One of the hardest hit areas was Titusville, where rain poured for more than 14 hours straight.
The rain started around 9 p.m. Tuesday. By 3 a.m., emergency officials closed down at least a dozen roads. There was 11 inches of standing water in some areas.
Dave Sterling owns "Olde Fashion Hair Cuts" in downtown Titusville. He spent the morning pushing debris and water away from his shop.
"I've actually had the shop here for 20 years, but I've lived here all my life. And I have never seen it rain here, the way it did last night," said Sterling.
Perhaps the hardest hit neighborhood is near "Church Run," where a typically calm stream turned into a raging torrent.
"I was standing on my porch and I saw the walls caving in," said resident Barbara Messenger.
Messenger lives right next to the stream. Her house is the yellow one. She said there is four inches of water in her basement, and she was actually told to leave her home.
"The fireman said just to go to somebody else's house and stay last night," she said.
Many residents in Titusville experienced natural gas leaks, basement flooding, and power outages. It was almost too much for crews to keep up with.

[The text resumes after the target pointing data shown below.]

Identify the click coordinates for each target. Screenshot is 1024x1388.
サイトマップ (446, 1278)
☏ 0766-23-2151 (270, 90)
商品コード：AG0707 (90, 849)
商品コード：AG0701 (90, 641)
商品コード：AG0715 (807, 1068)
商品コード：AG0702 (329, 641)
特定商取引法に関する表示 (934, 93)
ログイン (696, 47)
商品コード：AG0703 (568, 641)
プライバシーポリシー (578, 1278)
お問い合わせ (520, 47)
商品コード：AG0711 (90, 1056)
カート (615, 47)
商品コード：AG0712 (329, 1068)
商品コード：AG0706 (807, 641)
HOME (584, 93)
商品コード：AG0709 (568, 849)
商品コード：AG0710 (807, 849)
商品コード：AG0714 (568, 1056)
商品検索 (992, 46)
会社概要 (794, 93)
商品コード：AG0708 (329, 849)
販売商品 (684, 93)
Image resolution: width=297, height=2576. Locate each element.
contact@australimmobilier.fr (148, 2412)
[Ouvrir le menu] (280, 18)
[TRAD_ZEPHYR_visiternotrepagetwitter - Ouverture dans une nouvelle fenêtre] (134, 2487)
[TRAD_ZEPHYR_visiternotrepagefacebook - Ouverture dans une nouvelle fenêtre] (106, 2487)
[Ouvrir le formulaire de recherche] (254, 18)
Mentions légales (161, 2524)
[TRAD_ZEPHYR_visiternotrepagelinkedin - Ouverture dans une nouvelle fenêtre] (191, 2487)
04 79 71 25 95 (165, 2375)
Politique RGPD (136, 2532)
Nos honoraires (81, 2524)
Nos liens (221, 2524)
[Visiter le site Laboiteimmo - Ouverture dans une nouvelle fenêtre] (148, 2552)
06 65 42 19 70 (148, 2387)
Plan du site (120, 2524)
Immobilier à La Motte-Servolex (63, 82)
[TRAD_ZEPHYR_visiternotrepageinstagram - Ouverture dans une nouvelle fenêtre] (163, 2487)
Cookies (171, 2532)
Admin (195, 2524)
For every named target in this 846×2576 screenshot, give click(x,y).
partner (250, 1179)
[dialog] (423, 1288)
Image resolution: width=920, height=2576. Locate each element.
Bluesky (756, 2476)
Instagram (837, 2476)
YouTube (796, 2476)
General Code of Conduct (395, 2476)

"At some point, we just couldn't do anymore because there was so much rain, so we almost had to wait until it quit," said Titusville Chief of Police Gary Thomas. "Our guys spent the night putting out flares and checking for standing water and running water and telling people not to drive through it."
Now, the fire department and public works are starting the clean-up process. They're working quickly to get debris off the streets, clear roadways, and get the town back to normal.